# SQL enterprise manager



## WIX (22 Oktober 2008)

hallo freunde 
angaben
             xp sp2
             sql server 2005
             wincc flexibl 2007
ich möchte die tabele (variablenarchiv) bei mir sehn in sql server      
ein kolege hat mir gesagt ich sol bei SQL enterprise manager gucken
ich finde aber kein SQL enterprise manager
kan mi jeman hilfen
danke schön


----------



## Rainer Hönle (22 Oktober 2008)

Den SQL Enterprise Manager gab es früher (vor SQL Server 2003). Jetzt heißt das Teil "SQL Server Management Studio". Wird allerdings von WCF nicht automatisch (besser gar nicht) installiert. Kann aber von Microsoft für die Express Edition heruntergeladen werden. Einfach mal bei BilliBoy suchen. Allerdings ein Rat an dieser Stelle: Finger weg von fremden Datenbanken, wenn der Inhalt bzw. die Struktur nicht bekannt ist.
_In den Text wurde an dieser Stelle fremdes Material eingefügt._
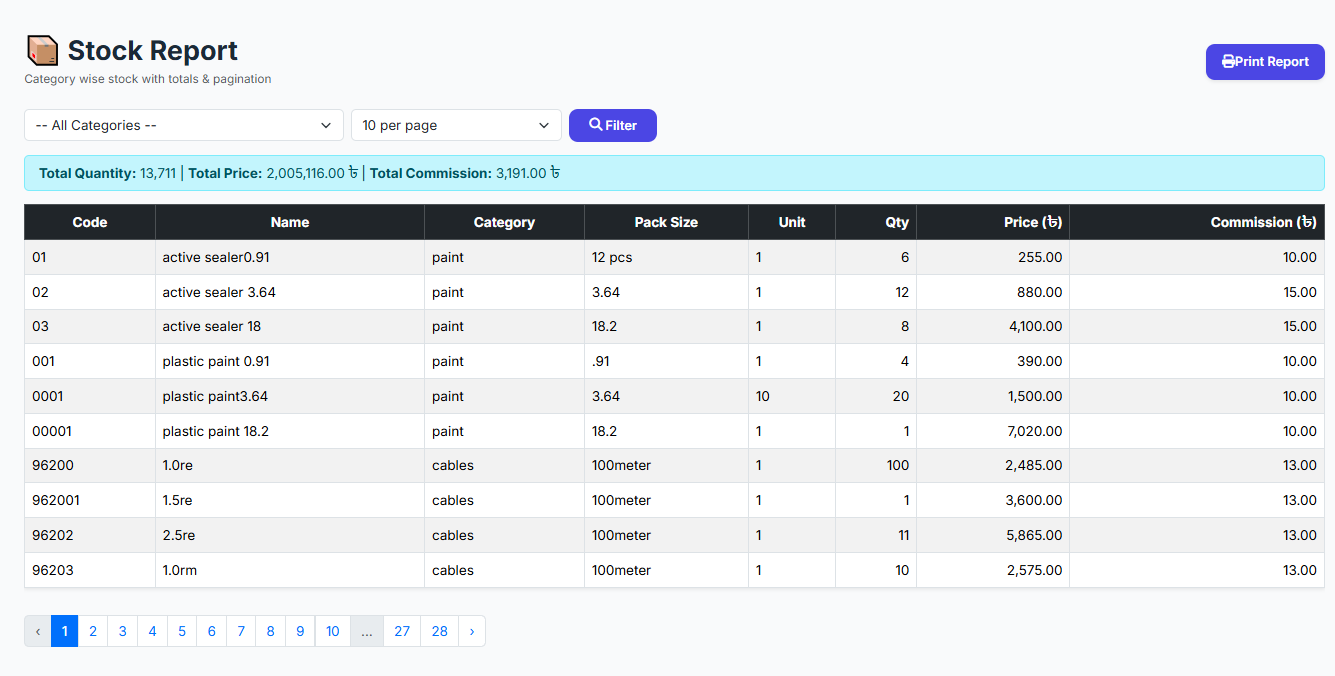
Task: Open the 10 per page dropdown
Action: (x=456, y=125)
Man handelt sich gerne und schnell Probleme ein.


----------



## WIX (24 Oktober 2008)

super Rainer
vielen dank


----------



## HeizDuese (24 Oktober 2008)

Rainer Hönle schrieb:


> .... (vor SQL Server *2003*)...



Hab ich was verpasst??


----------



## seeba (24 Oktober 2008)

Vor 2005, meint er sicherlich.


----------



## Rainer Hönle (25 Oktober 2008)

Stimmt .. :-?


----------